:: Supplied records ::

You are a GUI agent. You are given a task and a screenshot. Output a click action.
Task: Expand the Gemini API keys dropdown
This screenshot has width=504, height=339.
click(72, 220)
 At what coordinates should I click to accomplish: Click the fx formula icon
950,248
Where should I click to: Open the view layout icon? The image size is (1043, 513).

:::
:: Supplied records ::

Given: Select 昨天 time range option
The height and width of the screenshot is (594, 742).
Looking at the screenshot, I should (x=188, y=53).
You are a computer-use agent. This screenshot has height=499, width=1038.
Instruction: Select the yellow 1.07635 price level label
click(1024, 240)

:::
:: Supplied records ::

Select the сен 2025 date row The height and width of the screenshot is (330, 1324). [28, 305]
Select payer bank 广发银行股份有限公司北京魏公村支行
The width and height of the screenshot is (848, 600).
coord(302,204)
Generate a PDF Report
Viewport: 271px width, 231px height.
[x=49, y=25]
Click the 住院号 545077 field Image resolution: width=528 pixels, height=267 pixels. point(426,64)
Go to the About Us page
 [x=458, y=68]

:::

* Task to complete *
From the records above, quote only the lines running from the line with "You are a GUI" to the line with "Where should I", both lines included.

* Answer *
You are a GUI agent. You are given a task and a screenshot. Output a click action.
Task: Expand the Gemini API keys dropdown
This screenshot has width=504, height=339.
click(72, 220)
 At what coordinates should I click to accomplish: Click the fx formula icon
950,248
Where should I click to: Open the view layout icon? The image size is (1043, 513).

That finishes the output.